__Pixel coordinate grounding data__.
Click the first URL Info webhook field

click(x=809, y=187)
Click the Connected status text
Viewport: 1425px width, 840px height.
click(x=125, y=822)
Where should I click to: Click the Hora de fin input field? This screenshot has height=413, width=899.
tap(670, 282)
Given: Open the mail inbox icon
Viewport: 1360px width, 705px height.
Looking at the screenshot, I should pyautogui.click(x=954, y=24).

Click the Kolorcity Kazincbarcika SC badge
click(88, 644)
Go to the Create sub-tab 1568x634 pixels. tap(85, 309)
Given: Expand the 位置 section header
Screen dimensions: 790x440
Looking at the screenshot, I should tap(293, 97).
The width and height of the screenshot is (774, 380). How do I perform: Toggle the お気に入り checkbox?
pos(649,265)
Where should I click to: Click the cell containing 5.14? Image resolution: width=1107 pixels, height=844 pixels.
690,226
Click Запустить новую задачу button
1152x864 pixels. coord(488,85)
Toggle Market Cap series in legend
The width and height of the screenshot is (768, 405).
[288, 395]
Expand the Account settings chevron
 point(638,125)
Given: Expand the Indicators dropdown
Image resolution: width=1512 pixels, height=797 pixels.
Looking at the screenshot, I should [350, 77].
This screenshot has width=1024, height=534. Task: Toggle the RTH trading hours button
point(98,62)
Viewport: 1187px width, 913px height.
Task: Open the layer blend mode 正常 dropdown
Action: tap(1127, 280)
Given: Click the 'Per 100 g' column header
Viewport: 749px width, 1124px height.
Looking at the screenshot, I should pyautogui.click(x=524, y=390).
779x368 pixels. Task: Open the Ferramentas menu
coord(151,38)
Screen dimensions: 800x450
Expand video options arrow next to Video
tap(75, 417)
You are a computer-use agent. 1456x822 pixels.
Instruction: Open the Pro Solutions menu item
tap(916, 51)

__What you need to do__. What are the lines from the one with "Given: Click the 'Per 100 g' column header" through the end of the records above? Set them down exactly, both ends included, and nothing else.

__Solution for this exercise__.
Given: Click the 'Per 100 g' column header
Viewport: 749px width, 1124px height.
Looking at the screenshot, I should pyautogui.click(x=524, y=390).
779x368 pixels. Task: Open the Ferramentas menu
coord(151,38)
Screen dimensions: 800x450
Expand video options arrow next to Video
tap(75, 417)
You are a computer-use agent. 1456x822 pixels.
Instruction: Open the Pro Solutions menu item
tap(916, 51)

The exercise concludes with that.